Concord Eye-Q 4360z
- By Nick Wakeman
- Jun 12, 2004
Concord Eye-Q 4360z
Henrik G. de Gyor
I'm 40 years old and still use the Pentax K-1000 camera my father bought used for my 16th birthday. Picking up a digital camera for the first time was a huge leap forward.
The first thing that struck me about the Concord Eye-Q 4360z from Concord Camera Corp. of Hollywood, Fla., was its size. Compared with the dimensions and heft of my Pentax, the Concord is small'at 100 mm by 61 mm by 38 mm'easily slipping into a shirt pocket.
There were several things I immediately liked about it. Getting started was easy. Both the Quick Start Guide and the more detailed user's manual were clear and walked me through setup with no glitches.
The camera is straightforward to use after that. You point, you shoot. The buttons for reviewing and deleting are quick and easy.
I took the camera to lunch with some friends who have a new baby, and we were all happy with the shots.
At 4 megapixels, the camera has a wide range of picture resolutions to choose from.

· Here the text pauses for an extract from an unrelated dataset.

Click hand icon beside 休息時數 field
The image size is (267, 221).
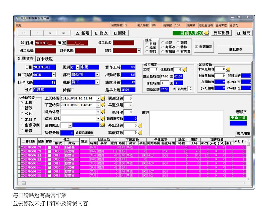point(185,70)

The 16M internal memory will hold up to 52 pictures in Normal setting, which is the one I used. The company recommends this setting for snapshot-sized prints.

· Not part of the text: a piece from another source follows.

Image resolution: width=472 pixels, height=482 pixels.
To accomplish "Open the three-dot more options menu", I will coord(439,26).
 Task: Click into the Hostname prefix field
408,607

For larger prints, the camera has a Fine setting and can hold about 20 of those shots.
I did have problems lining up photos using the 1.5-inch TFT display, so I switched to the viewfinder. I was impressed that the viewfinder operated with the camera's 3X optical zoom, though not with the 6X digital zoom.
Downloading the photos to my PC was as simple as a few mouse clicks. Then I was off to a party to celebrate another friend's marriage. The camera continued to be easy to use, and the slide switch on the back made for quick reviews and deletions of photos.
But after about 16 photos, it ran into a common problem: The batteries began to fail.
The camera came with a battery charger and two rechargeable batteries. I followed the instructions and charged the batteries for 24 hours before using the camera again.
Perhaps this is why Concord sells the unit with a four-battery charger, so you can charge a couple extras.
Even with dead batteries, I was still able to retrieve the photos and download them to my PC.
Another shortcoming: The camera did great with shots in the 15- to 20-foot range, but beyond that photos seemed to lose their crispness. The few landscape shots I took came out soft and lacked pop.
The power situation was the biggest disappointment for me. It would make me hesitate to carry along this camera on a trip where I wouldn't have access to the battery charger every night.
In short, I'm not giving up my Pentax, but the Concord makes a fun backup.